While working on today’s dead-tree edition story about the defensive line, a common theme that came up from everyone I talked to – Derek Drummond, A.J. Francis, Travis Ivey and Masengo Kabongo – was that experience isn’t the end-all, be-all some would have you think.
And guess what? In a lot of cases, they’re right.
The problem with any sort of preseason rankings – be it by unit, within a conference or even with a national scope – is at their core, it’s mere guesswork.
You can have a pretty good idea of who will be among the absolute best at something. But after that, it’s a lot more difficult to parse groups that appear to have similar talent levels and accomplishments.
Which is where the experience theorem comes into play for so many analysts:
The greater the number of regulars who return at a certain position for a college team, the less that position will be viewed as a concern.
Really, it’s the one quantifiable thing that anyone could add up and roll with to conjure up an semi-educated guess on how things might play out.
Since Maryland’s defensive line owns 10 career starts, it’s not hard to see why the bunch isn’t getting much praise. No one has any clue who they are.
The major flaw in relying on the experience theorem is that there’s good experience and bad experience.
If you’re Florida State and you have a mature Rodney Hudson returning for his junior year at guard, that’s good experience. The dude can flat-out manhandle defensive linemen.
But let’s say there’s a guy entering his third or fourth year as a starter at any position. And let’s say he’s been a complete waste of space his entire career.
Sure, he’s started two or three dozen games. But if you know he stinks, doesn’t the redshirt freshman hidden behind Door No. 2 seem like an option worth looking at?

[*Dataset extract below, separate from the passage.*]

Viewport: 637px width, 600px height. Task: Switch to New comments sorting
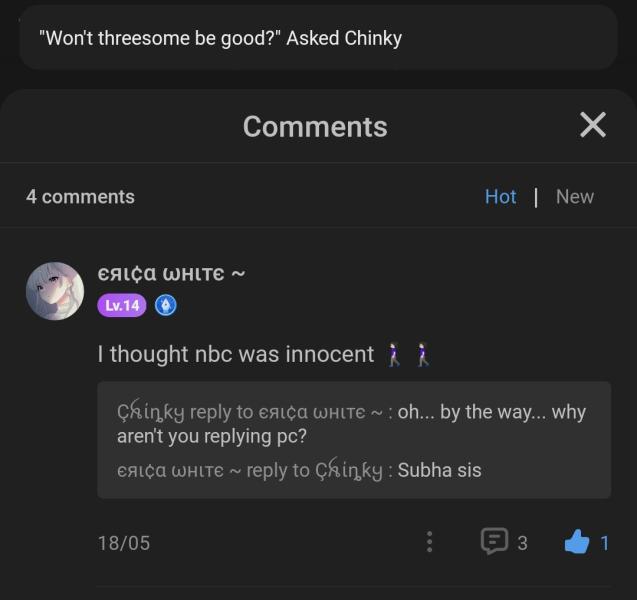tap(574, 197)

The point is, worshipping at the altar of experience only gets you so far. It doesn’t account for either talent or scheme, and both play a crucial role in success.
Which is not to say Drummond and Francis and Kabongo can or will be stars. There’s no way to know how they’ll fare until a game is actually played.
But it works the other way, too, which is why a wait-and-see approach is probably best in trying to figure out how productive that bunch can be.